Sunday, August 5, 2012

Curiosity

We are about six and a half hours away from the NASA Mars rover, Curiosity's scheduled touch down on Mars.  The landing plan is very complicated.  This is the largest thing we've ever landed on Mars.  The atmosphere isn't thick enough to use parachutes like on Earth and the gravity is too strong to use reverse thrust like we did on the Moon, so NASA has to get creative to drop some thing on the red planet.  In fact, something like 60% of our attempts to land something there have failed.  Now we are dropping a robotic mobile science lab that's the size of a Mini Cooper, and the plans involve reverse thrusters, parachutes, and an actual elevator cable all working together.  It's a gamble.  They've never tried this before.  It will mean about 2.5 billion dollars down the tubes (in an election year, no less) if it fails.

Please don't fail!  Land that sucker in one piece!

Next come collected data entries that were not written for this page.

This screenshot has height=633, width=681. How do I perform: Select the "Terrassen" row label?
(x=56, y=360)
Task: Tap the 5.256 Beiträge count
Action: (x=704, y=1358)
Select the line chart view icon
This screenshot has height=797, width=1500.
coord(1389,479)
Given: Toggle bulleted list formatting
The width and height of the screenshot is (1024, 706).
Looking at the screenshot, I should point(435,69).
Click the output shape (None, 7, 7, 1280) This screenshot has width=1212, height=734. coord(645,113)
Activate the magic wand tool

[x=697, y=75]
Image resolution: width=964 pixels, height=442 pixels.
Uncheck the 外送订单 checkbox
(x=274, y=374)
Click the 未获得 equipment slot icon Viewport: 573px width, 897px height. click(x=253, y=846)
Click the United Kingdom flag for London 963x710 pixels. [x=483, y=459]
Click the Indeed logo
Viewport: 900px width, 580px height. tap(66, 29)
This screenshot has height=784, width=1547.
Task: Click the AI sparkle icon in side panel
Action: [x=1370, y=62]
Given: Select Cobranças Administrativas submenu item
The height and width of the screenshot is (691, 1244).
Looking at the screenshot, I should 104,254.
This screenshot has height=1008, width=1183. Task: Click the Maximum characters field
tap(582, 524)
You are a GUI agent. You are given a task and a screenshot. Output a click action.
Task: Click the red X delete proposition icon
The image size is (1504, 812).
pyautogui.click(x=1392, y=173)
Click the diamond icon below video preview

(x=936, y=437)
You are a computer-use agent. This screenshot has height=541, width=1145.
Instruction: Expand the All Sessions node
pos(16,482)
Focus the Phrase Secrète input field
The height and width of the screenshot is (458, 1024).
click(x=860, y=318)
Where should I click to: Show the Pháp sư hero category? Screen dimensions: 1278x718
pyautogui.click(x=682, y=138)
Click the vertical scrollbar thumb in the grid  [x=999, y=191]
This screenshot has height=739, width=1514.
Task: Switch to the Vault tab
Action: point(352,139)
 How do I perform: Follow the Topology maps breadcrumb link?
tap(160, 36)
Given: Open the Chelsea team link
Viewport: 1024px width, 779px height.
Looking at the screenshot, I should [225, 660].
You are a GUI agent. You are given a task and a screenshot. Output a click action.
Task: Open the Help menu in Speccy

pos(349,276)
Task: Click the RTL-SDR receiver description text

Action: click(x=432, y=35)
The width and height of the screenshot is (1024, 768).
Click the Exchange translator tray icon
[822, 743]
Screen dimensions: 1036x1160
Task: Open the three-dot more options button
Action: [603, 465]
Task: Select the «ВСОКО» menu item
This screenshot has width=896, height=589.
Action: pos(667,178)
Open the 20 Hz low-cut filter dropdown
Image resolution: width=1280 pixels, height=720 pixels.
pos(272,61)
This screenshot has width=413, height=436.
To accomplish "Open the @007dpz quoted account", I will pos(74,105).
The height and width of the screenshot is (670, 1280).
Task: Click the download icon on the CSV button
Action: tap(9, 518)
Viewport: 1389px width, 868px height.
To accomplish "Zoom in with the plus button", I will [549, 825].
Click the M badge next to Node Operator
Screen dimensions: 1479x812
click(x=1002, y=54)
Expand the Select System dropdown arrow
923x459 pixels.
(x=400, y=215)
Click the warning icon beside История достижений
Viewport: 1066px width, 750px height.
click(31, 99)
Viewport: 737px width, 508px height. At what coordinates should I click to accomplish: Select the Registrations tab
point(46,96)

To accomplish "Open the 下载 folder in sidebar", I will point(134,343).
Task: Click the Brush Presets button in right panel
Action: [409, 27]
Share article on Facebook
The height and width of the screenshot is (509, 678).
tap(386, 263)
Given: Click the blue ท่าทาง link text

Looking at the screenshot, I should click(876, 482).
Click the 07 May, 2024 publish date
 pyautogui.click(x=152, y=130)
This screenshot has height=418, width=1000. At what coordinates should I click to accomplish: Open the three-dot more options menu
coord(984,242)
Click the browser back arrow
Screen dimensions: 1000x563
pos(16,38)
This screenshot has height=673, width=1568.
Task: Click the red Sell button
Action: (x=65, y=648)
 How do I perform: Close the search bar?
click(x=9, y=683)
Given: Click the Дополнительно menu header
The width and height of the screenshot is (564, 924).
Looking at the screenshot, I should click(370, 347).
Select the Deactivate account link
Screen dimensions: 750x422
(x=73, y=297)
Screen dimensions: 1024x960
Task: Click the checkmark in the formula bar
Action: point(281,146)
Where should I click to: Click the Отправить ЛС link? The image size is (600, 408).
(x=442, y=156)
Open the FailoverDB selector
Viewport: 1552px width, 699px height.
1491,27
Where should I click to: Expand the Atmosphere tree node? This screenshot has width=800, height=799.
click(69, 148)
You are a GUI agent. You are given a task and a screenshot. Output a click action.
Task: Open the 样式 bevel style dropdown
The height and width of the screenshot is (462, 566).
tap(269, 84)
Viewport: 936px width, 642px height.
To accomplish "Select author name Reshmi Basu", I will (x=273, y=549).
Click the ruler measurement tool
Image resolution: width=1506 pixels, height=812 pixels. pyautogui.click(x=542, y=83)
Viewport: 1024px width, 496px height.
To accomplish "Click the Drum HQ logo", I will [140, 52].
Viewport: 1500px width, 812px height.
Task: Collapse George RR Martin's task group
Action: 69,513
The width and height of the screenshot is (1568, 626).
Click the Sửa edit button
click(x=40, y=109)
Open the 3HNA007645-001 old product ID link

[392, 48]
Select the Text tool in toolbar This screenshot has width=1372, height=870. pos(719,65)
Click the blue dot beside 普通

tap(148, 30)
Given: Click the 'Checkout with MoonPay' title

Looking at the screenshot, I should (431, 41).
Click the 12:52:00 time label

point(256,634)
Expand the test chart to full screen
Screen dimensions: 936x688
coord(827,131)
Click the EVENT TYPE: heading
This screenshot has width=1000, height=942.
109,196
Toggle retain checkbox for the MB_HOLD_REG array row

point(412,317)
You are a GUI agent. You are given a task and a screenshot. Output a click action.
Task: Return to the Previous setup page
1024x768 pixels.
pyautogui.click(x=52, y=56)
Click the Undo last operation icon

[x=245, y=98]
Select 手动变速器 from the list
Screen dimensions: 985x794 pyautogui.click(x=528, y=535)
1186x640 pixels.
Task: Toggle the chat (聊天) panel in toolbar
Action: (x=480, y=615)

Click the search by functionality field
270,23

What's worse is, they will lose radio contact as the space craft hits the Martian atmosphere, and shortly after landing they will lose it again when Earth sets at the landing site and we lose the line of sight.  It might be a whole day before Curiosity can contact us!

The expected touch down is something like 1:31am Eastern time.  I plan to be asleep long before then so here's my official Break a Leg to NASA.

I just want to wish you all good luck.  We're all counting on you.